I would like to think this is how I feel. This is how I should feel. The more I mature, the more I should see God working in my life and trust Him with my live. The More i should realize he is "running the show" and I should one, stop worrying about things and two, not fret when things don't go my way.
I decided to pick a "word of the year" this year along with most of blog land. My word is TRUST, because this year I want to work on being more trusting. A big part of that is trusting God.
I am trying to trust God when things don't go the way I planned. I am trying to trust God when big decisions come my way. I am trying to trust God when it comes to my future. But it isn't proving very easy.
For 24 years of my life I've been a worrier. I worry about what to wear, what to say, about school and work, about packing for a trip, or cleaning and preparing for guests. I basically worry myself to the point of headache over anything outside of normal everyday life. And yet I will still try to tackle it myself without God's (or any one's) help. It's a hard habit to break.
I want to give my worries over to God, and I want that to be my first reaction. As soon as something potentially worrisome comes up, I try to pray about it and take the weight from my shoulders and put it on His. God encourages this. Psalm 55:22 says "Cast your burden on the Lord, and he will sustain you..." (ESV).
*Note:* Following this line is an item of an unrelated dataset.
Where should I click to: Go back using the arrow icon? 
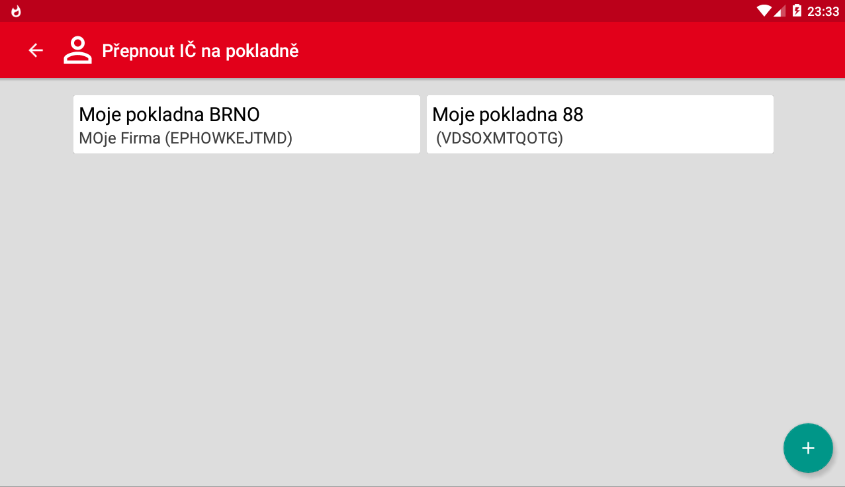36,51
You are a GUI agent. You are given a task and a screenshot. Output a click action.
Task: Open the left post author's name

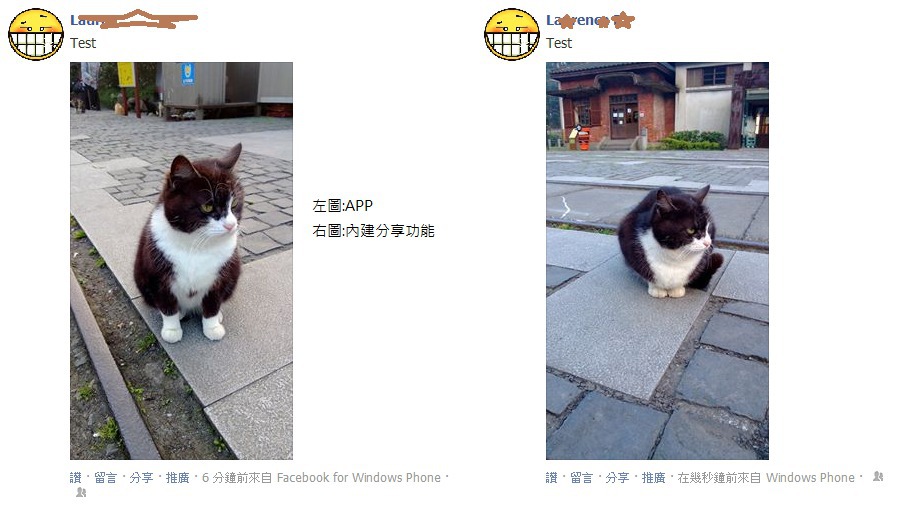133,20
So yes, "The older I get, the surer I am that I'm not running the show." Consciously, I know that God runs the show, and as I get older, it gets easier to look back and see how God has worked in my life. I love the quote "It's sometimes easier to see God through the rear view mirror than the windshield." I am not sure who said it first, but there is a lot of truth to it.
Once upon a time, I was about to marry Pearson. I was working full time in my first post-college job for a company in Georgia. Pearson had just found out that he had been accepted to grad school at The Ohio State University and we decided we would move to Columbus after we got married. I started looking for a job here. I put up profiles on Monster.com, LinkedIn, and other places. I updated my resume to the best it could be, and I searched for anything remotely in my field.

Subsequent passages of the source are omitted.